Stored data:
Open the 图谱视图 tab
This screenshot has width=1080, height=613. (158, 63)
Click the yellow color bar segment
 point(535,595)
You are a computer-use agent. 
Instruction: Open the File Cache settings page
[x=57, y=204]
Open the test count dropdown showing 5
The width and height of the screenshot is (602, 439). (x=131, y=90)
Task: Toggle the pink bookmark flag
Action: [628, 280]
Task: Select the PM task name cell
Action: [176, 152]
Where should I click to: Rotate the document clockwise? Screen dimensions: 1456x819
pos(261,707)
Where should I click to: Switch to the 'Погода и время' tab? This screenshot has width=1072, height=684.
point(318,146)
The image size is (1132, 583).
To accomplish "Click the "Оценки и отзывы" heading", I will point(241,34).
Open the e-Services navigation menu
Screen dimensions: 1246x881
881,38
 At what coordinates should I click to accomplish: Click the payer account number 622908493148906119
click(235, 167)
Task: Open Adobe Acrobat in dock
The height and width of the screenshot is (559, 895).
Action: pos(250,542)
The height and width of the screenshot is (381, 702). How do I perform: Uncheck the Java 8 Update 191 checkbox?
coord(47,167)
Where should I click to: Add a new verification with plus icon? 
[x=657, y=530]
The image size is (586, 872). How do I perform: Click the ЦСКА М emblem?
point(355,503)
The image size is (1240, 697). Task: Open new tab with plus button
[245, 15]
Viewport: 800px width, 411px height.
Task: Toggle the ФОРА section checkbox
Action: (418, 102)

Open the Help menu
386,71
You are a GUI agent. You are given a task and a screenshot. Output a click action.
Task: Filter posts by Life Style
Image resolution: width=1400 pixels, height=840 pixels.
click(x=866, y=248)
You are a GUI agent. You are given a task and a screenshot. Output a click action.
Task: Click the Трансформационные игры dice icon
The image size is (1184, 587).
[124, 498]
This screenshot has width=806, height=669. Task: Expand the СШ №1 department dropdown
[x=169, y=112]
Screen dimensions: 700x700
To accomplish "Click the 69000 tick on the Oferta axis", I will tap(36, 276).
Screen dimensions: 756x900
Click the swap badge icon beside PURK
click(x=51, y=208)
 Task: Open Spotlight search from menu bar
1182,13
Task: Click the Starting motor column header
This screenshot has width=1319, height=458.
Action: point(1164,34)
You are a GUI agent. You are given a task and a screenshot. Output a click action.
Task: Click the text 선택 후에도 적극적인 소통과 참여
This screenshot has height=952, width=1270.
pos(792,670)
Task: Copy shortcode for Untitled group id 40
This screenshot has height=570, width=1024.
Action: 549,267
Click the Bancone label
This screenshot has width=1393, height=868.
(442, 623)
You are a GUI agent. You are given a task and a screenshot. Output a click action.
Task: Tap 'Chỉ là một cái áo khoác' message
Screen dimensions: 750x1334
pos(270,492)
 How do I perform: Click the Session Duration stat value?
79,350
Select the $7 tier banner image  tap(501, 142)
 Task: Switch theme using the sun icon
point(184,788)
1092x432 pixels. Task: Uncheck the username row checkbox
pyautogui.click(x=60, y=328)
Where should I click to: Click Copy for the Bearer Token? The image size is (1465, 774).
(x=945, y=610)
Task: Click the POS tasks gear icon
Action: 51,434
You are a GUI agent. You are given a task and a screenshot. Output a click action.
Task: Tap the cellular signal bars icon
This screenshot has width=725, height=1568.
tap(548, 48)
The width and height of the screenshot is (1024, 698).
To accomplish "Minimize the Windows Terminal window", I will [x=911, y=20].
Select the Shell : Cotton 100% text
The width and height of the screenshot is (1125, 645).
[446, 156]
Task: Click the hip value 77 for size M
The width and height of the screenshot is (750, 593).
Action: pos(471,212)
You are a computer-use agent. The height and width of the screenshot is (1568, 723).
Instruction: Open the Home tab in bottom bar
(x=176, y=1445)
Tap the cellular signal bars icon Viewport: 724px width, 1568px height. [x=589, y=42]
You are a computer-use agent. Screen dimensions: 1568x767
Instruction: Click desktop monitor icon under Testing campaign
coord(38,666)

Directions for this task: Set down the data above once more so that nothing differs from the original.

Result:
Open the 图谱视图 tab
This screenshot has width=1080, height=613. (158, 63)
Click the yellow color bar segment
 point(535,595)
You are a computer-use agent. 
Instruction: Open the File Cache settings page
[x=57, y=204]
Open the test count dropdown showing 5
The width and height of the screenshot is (602, 439). (x=131, y=90)
Task: Toggle the pink bookmark flag
Action: [628, 280]
Task: Select the PM task name cell
Action: [176, 152]
Where should I click to: Rotate the document clockwise? Screen dimensions: 1456x819
pos(261,707)
Where should I click to: Switch to the 'Погода и время' tab? This screenshot has width=1072, height=684.
point(318,146)
The image size is (1132, 583).
To accomplish "Click the "Оценки и отзывы" heading", I will point(241,34).
Open the e-Services navigation menu
Screen dimensions: 1246x881
881,38
 At what coordinates should I click to accomplish: Click the payer account number 622908493148906119
click(235, 167)
Task: Open Adobe Acrobat in dock
The height and width of the screenshot is (559, 895).
Action: pos(250,542)
The height and width of the screenshot is (381, 702). How do I perform: Uncheck the Java 8 Update 191 checkbox?
coord(47,167)
Where should I click to: Add a new verification with plus icon? 
[x=657, y=530]
The image size is (586, 872). How do I perform: Click the ЦСКА М emblem?
point(355,503)
The image size is (1240, 697). Task: Open new tab with plus button
[245, 15]
Viewport: 800px width, 411px height.
Task: Toggle the ФОРА section checkbox
Action: (418, 102)

Open the Help menu
386,71
You are a GUI agent. You are given a task and a screenshot. Output a click action.
Task: Filter posts by Life Style
Image resolution: width=1400 pixels, height=840 pixels.
click(x=866, y=248)
You are a GUI agent. You are given a task and a screenshot. Output a click action.
Task: Click the Трансформационные игры dice icon
The image size is (1184, 587).
[124, 498]
This screenshot has width=806, height=669. Task: Expand the СШ №1 department dropdown
[x=169, y=112]
Screen dimensions: 700x700
To accomplish "Click the 69000 tick on the Oferta axis", I will tap(36, 276).
Screen dimensions: 756x900
Click the swap badge icon beside PURK
click(x=51, y=208)
 Task: Open Spotlight search from menu bar
1182,13
Task: Click the Starting motor column header
This screenshot has width=1319, height=458.
Action: point(1164,34)
You are a GUI agent. You are given a task and a screenshot. Output a click action.
Task: Click the text 선택 후에도 적극적인 소통과 참여
This screenshot has height=952, width=1270.
pos(792,670)
Task: Copy shortcode for Untitled group id 40
This screenshot has height=570, width=1024.
Action: 549,267
Click the Bancone label
This screenshot has width=1393, height=868.
(442, 623)
You are a GUI agent. You are given a task and a screenshot. Output a click action.
Task: Tap 'Chỉ là một cái áo khoác' message
Screen dimensions: 750x1334
pos(270,492)
 How do I perform: Click the Session Duration stat value?
79,350
Select the $7 tier banner image  tap(501, 142)
 Task: Switch theme using the sun icon
point(184,788)
1092x432 pixels. Task: Uncheck the username row checkbox
pyautogui.click(x=60, y=328)
Where should I click to: Click Copy for the Bearer Token? The image size is (1465, 774).
(x=945, y=610)
Task: Click the POS tasks gear icon
Action: 51,434
You are a GUI agent. You are given a task and a screenshot. Output a click action.
Task: Tap the cellular signal bars icon
This screenshot has width=725, height=1568.
tap(548, 48)
The width and height of the screenshot is (1024, 698).
To accomplish "Minimize the Windows Terminal window", I will [x=911, y=20].
Select the Shell : Cotton 100% text
The width and height of the screenshot is (1125, 645).
[446, 156]
Task: Click the hip value 77 for size M
The width and height of the screenshot is (750, 593).
Action: pos(471,212)
You are a computer-use agent. The height and width of the screenshot is (1568, 723).
Instruction: Open the Home tab in bottom bar
(x=176, y=1445)
Tap the cellular signal bars icon Viewport: 724px width, 1568px height. [x=589, y=42]
You are a computer-use agent. Screen dimensions: 1568x767
Instruction: Click desktop monitor icon under Testing campaign
coord(38,666)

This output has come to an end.